◆ **Goal of the exercise**: Exactly as they appear, write the lines from the one containing "Screen dimensions: 1512x801" to the final line of the entries, leaving pictures out.

::: Material shown

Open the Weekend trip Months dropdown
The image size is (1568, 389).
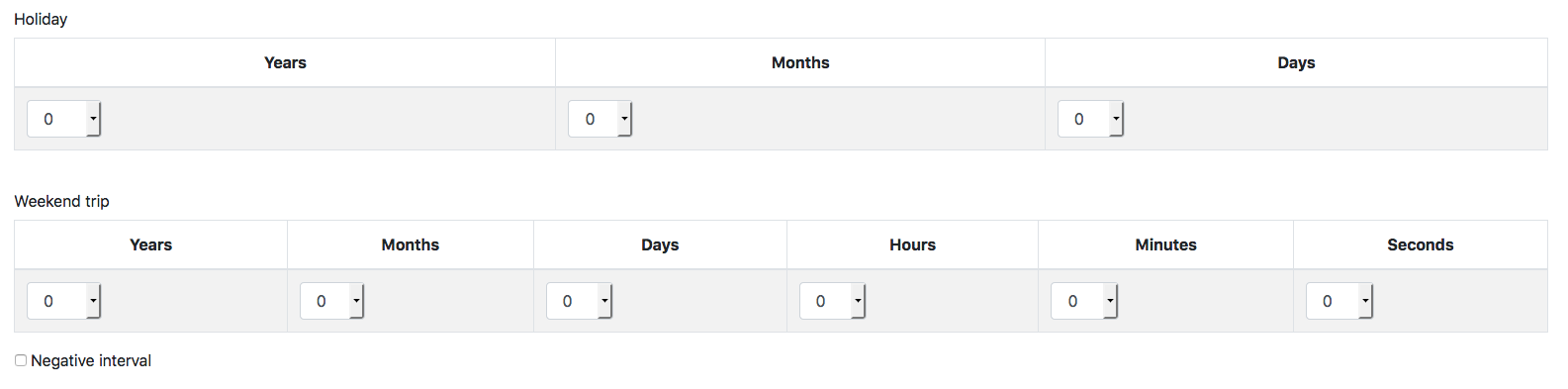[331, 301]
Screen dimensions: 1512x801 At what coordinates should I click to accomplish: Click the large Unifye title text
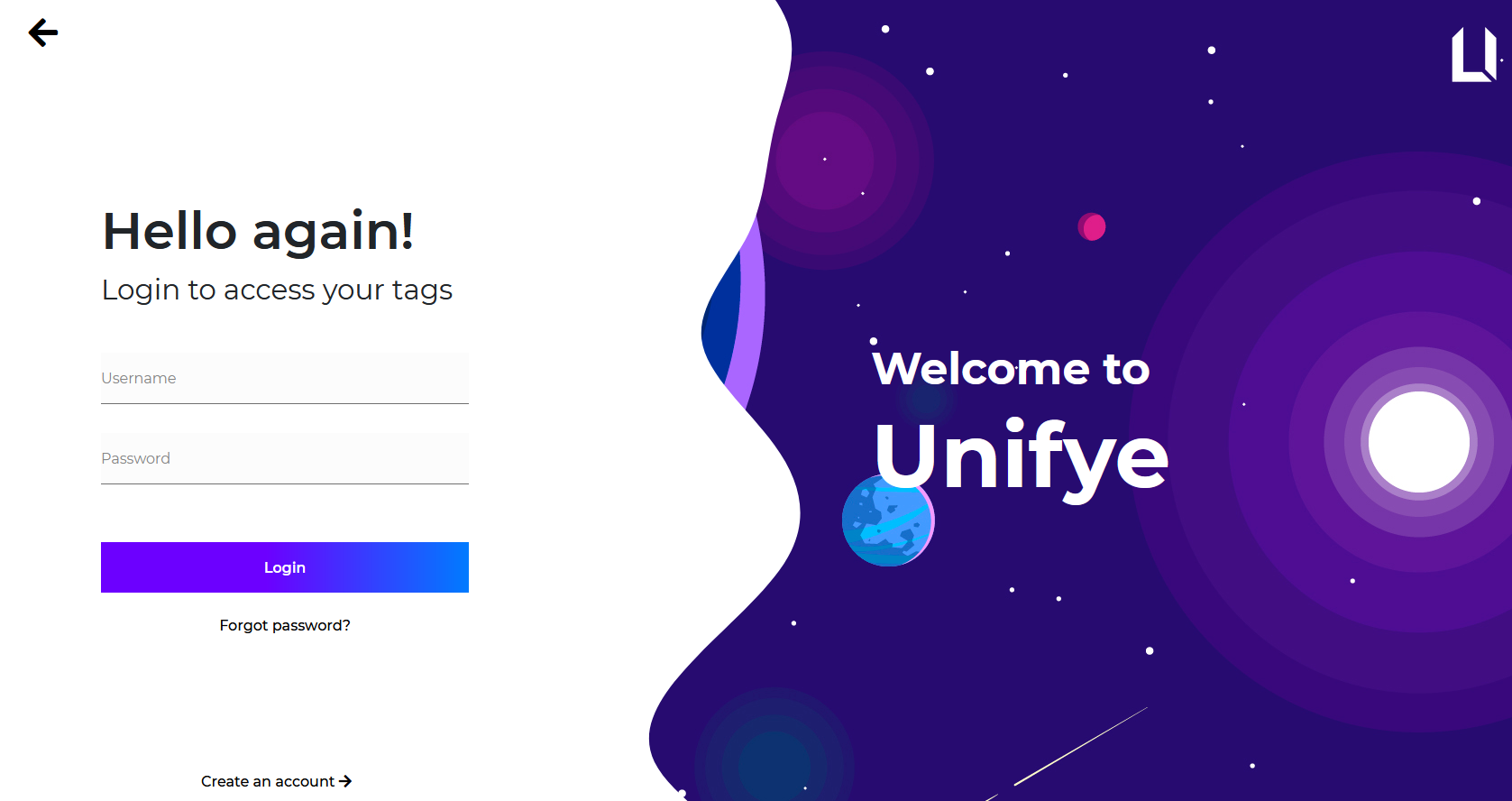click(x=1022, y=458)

::::::

◆ **Exercise answer**:
Screen dimensions: 1512x801 At what coordinates should I click to accomplish: Click the large Unifye title text
click(x=1022, y=458)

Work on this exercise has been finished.